Yad-Vashem-Zweigstelle kommt nach München
Wichtige Fakten
- • Yad Vashem wählte München für seine erste Außenstelle außerhalb Israels.
- • Ein Bildungszentrum am Karolinenplatz nahe NS-Dokumentationszentrum u. israel. Generalkonsulat geplant.
- • Ziel: Stärkung der Erinnerungsarbeit und Bekämpfung von Antisemitismus.
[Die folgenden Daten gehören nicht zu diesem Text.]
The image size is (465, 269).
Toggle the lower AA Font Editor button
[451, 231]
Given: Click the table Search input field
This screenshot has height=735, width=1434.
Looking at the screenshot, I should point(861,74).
Die Jerusalemer Holocaust-Gedenkstätte Yad Vashem wird ihre erste Außenstelle außerhalb Israels in München errichten. Wie Yad Vashem bekannt gab, soll im Umfeld des NS-Dokumentationszentrums und des israelischen Generalkonsulats am Karolinenplatz ein Bildungs- und Erinnerungszentrum entstehen. Die Standortentscheidung fiel zugunsten Münchens, nachdem sich mehrere Bundesländer beworben hatten.
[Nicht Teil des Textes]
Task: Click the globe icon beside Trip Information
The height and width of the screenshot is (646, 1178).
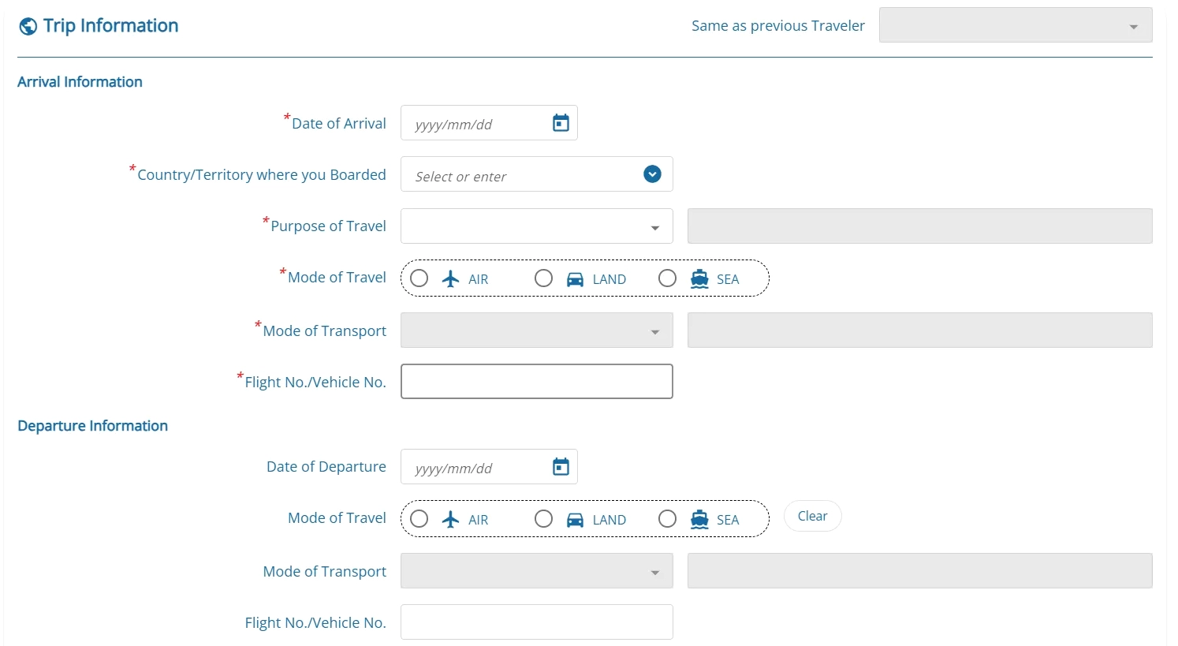Action: 28,27
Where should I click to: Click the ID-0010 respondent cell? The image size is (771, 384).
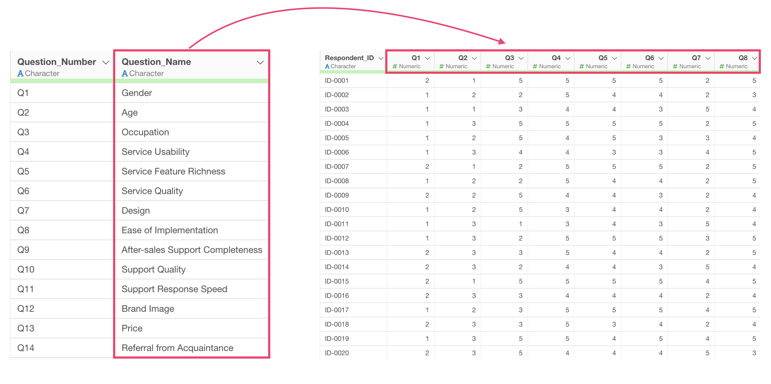click(337, 210)
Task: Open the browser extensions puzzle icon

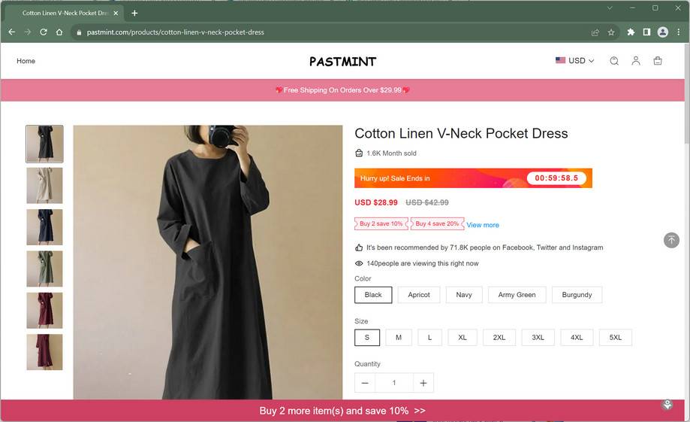Action: pyautogui.click(x=631, y=32)
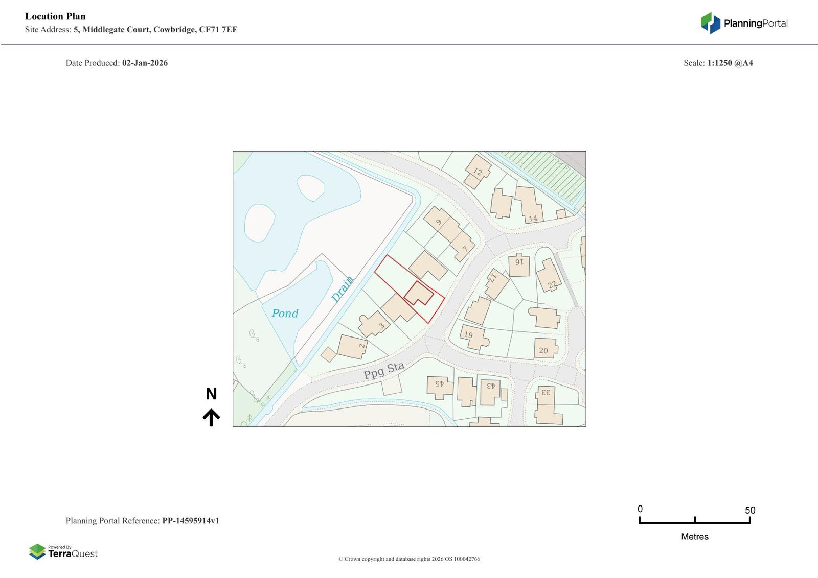The height and width of the screenshot is (578, 818).
Task: Click the PlanningPortal logo icon
Action: 710,23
Bundesbildungsministerin Karin Prien (CDU) betonte, das Zentrum solle die Erinnerungsarbeit und den Kampf gegen Antisemitismus in Deutschland und Europa stärken. Gerade junge Menschen wüssten zu wenig über die Shoah. Durch innovative Bildungsformate solle die Perspektive der Opfer vermittelt werden. Ein weiterer Ableger ist in Leipzig geplant.
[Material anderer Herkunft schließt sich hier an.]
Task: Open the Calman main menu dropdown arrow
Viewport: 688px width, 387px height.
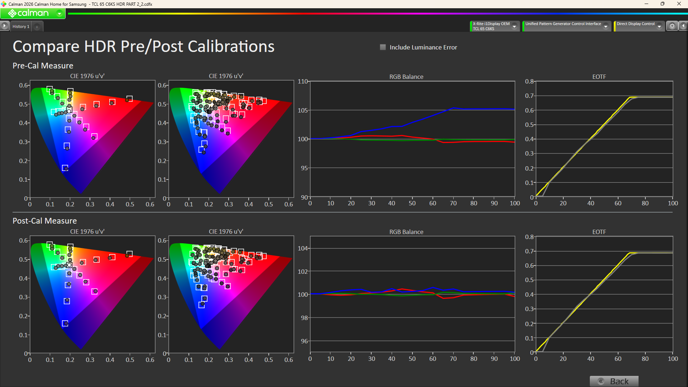Action: pyautogui.click(x=59, y=14)
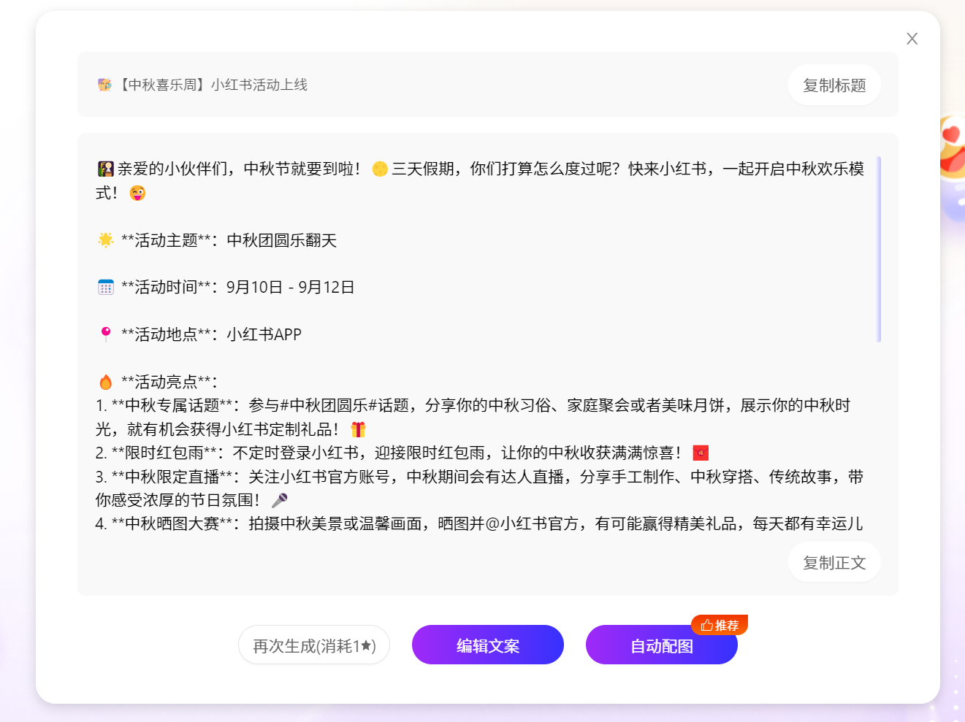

Bayerns Ministerpräsident Markus Söder (CSU) zeigte sich geehrt und unterstrich die geschichtliche Verantwortung Bayerns. Die Idee für eine Außenstelle entstand 2023 bei einem Treffen zwischen Yad-Vashem-Chef Dani Dayan und Bundeskanzler Olaf Scholz (SPD). Die Eröffnung ist innerhalb von drei Jahren vorgesehen.